3. Civil engineering crack detection methods

3.1. Theory of target detection algorithm

Target detection is an important computer vision task whose goal is to accurately identify all the targets contained in a given image or video and achieve precise localization.

Currently, target detection algorithms are mainly categorized into three types: One-Stage, Two-Stage and Anchor-free. These three types have different algorithmic advantages: the One-Stage model has faster training and inference speed, but in terms of target localization and bounding box accuracy, the One-Stage model may be slightly inferior to the Two-Stage model.The Two-Stage algorithm performs well in terms of accuracy, but since the Two-Stage algorithm is generally more complex, the model have more parameters and their training and inference costs are higher. Compared to the One-Stage and Two-Stage models, the Anchor-free model is a bit later in development, but this model also has excellent performance and can better adapt to various shapes of targets because it is not bound by anchor frames.

Unlike classification tasks, target detection requires not only recognizing objects in an image, but also accurately locating the positions of these targets. Therefore, when evaluating a target detection model, both the model’s localization precision and classification accuracy need to be considered. In target detection, accuracy, recall, mean average precision (mAP), billion floating-point operations per second, number of model parameters, and number of frames processed per second are often used to comprehensively evaluate the performance of a model.

Accuracy: Accuracy in target detection is the proportion of positive classes predicted by the model that are true positive classes. In target detection tasks, accuracy is often used in conjunction with target localization, implying the ability of the model to correctly predict the target and localize it correctly. Specifically, the calculation of accuracy involves two key metrics: true positive examples (TP) and false positive examples (FP). True cases are the number of samples that the model correctly predicts as positive classes, while false positive cases are the number of negative class samples that the model incorrectly predicts as positive classes. Accuracy is calculated by the formula: \[\label{GrindEQ__1_} Precision=\frac{TP}{TP+FP} . \tag{1}\]

The value of accuracy ranges from 0 to 1. The closer the value is to 1 means that the model is more accurate in predicting the positive class. In target detection, a high accuracy rate means that the model performs more reliably in identifying and localizing targets.

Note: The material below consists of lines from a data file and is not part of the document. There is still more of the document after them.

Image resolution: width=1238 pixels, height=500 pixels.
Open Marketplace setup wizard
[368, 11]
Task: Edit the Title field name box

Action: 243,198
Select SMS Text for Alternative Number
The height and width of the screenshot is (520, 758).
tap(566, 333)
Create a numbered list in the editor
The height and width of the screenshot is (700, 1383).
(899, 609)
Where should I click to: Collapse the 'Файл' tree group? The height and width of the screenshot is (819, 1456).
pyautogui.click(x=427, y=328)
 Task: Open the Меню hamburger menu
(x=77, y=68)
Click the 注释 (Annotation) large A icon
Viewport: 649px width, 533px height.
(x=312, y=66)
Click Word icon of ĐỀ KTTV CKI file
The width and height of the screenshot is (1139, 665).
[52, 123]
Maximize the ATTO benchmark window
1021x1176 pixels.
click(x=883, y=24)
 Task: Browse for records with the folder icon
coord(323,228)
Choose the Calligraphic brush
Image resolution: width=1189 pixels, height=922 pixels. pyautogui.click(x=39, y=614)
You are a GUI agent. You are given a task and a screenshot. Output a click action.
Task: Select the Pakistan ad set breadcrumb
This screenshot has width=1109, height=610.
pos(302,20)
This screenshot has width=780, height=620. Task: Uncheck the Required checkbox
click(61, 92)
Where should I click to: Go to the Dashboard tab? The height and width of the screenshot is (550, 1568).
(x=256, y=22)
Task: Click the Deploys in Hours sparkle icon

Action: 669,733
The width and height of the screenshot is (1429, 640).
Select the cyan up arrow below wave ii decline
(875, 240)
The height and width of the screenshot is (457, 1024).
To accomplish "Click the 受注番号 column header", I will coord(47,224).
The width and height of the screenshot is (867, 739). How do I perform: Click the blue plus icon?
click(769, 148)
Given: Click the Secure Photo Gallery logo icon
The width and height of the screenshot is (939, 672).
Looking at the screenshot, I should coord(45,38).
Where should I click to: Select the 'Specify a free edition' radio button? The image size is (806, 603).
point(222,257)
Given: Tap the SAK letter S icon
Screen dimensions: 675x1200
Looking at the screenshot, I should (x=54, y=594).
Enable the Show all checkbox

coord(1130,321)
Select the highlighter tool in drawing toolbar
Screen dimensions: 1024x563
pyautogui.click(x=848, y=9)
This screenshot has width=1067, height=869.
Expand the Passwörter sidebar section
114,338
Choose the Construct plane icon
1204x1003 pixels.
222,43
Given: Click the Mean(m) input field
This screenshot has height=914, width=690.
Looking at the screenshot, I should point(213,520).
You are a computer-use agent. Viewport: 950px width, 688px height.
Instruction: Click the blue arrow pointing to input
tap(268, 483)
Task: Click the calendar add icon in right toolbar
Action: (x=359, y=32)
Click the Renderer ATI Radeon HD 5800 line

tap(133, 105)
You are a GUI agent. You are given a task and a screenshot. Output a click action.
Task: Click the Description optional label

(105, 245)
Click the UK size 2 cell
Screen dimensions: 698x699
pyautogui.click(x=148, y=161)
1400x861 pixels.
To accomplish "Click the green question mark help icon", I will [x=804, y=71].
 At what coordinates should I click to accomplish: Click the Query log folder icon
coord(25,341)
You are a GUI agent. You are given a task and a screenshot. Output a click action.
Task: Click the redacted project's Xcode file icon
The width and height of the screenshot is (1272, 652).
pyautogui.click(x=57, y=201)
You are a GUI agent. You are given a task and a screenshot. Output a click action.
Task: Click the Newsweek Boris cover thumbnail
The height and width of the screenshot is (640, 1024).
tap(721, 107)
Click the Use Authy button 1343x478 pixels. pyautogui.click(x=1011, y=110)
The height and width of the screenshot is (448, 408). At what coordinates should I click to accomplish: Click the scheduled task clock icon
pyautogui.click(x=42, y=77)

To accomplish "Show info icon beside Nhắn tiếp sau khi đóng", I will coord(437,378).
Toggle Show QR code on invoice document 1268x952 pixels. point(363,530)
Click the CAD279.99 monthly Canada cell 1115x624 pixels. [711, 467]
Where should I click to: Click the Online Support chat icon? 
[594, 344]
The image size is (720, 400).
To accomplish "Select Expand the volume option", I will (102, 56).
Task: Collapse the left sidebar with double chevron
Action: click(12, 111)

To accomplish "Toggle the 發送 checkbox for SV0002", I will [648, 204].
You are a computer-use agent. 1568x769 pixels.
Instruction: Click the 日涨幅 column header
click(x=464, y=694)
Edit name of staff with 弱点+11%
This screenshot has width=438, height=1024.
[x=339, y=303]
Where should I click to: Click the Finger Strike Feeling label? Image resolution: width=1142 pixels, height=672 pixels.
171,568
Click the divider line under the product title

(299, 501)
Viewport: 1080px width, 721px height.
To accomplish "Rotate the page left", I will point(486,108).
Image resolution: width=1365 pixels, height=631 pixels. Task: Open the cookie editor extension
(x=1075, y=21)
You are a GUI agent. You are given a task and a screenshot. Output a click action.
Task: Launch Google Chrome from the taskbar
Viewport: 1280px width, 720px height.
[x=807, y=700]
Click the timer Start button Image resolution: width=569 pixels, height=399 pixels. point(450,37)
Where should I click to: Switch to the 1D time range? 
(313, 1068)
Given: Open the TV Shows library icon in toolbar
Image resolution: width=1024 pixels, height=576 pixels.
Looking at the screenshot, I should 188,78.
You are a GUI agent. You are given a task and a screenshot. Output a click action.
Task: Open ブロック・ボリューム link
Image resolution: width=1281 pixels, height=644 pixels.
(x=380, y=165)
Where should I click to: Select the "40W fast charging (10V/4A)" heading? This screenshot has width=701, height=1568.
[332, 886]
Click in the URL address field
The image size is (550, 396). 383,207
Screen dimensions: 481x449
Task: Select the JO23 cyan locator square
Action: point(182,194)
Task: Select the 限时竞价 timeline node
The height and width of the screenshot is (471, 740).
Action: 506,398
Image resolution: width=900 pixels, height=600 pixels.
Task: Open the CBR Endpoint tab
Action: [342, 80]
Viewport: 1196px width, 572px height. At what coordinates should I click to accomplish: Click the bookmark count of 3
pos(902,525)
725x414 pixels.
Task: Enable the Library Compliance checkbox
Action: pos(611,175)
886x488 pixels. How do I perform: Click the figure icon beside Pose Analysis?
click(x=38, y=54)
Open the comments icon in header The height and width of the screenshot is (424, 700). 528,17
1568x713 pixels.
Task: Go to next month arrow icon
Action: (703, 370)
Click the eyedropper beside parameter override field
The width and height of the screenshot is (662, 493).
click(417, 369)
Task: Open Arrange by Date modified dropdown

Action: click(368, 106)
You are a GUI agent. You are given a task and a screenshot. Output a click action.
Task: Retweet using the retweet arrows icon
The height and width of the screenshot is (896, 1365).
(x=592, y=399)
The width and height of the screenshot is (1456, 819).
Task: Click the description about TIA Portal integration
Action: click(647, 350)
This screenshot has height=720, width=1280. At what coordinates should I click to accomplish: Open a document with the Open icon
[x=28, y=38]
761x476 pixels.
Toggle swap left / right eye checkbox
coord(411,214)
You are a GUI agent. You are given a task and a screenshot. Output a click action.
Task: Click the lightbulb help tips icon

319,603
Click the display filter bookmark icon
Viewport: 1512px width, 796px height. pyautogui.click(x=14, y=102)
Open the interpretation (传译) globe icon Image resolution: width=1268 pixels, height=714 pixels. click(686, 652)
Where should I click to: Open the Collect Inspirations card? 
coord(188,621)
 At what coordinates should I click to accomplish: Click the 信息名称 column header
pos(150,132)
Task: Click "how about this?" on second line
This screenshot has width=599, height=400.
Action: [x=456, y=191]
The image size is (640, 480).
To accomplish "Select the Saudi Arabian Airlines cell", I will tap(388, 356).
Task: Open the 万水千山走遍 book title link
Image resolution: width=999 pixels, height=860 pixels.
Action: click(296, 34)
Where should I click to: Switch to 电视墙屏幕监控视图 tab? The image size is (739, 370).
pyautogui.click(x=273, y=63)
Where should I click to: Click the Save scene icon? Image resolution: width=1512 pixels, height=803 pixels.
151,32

Recall: recall in target detection is the ratio of positive class samples successfully detected by the model to all actual positive class samples. In a target detection task, recall measures the model’s ability to recognize positive class samples, i.e., whether the model is able to find as many targets in the image as possible and classify them correctly. The calculation of recall involves two key metrics: true cases (TP) and false negative cases (FN). True cases are the number of positive class samples that the model succeeds in correctly detecting, while false negative cases indicate the number of positive class samples that the model fails to successfully detect. Recall is calculated by the formula: \[\label{GrindEQ__2_} Recall=\frac{TP}{TP+FN} . \tag{2}\]

The values of recall also range from 0 to 1, with values closer to 1 indicating that the model is better at detecting positive class samples.

Mean Average Precision Mean (mAP): mAP in target detection is a comprehensive evaluation metric to measure the performance of a target detection model. The mAP is derived by calculating (AP) for each category and then averaging the APs across all categories. First, for each category, Precision-Recall curves were plotted. Precision denotes the proportion of true positive examples among the detected targets, while Recall denotes the proportion of all true positive examples that were detected. The AP value for the category is obtained by calculating the area under the Precision-Recall curve. Finally, the APs of all categories are averaged to obtain mAP. The mAP is an important metric for comprehensively evaluating the performance of a target detection model in multi-category scenarios, and the higher its value, the better the detection performance of the model on each category. The formula for mAP is: \[\label{GrindEQ__3_} AP_{c} =\int _{0}^{1}precision_{c} \left(recall\right)d\left(recall\right), \tag{3}\] \[\label{GrindEQ__4_} mAP=\frac{1}{N} \sum _{c=1}^{N}A P_{c} , \tag{4}\] where \(AP_{c}\) denotes the \(AP\) value of category \(C\), which is obtained by calculating the area under the Precision-Recall curve. In the calculation of \(mAP\) this will be averaged over all categories \(AP\) and \(N\) denotes the total number of categories.

3.2. Principle of YOLOV8 target detection algorithm

Convolutional neural network based target detection algorithms are mainly categorized into one-stage [8] algorithm based on regression and two-stage algorithm based on candidate region, one-stage algorithm has faster detection speed, while two-stage algorithm possesses higher detection accuracy. yolov8’s is the latest target detection algorithm of the current yolov series, it adopts a new model architecture and uses a new convolutional layer and detection head.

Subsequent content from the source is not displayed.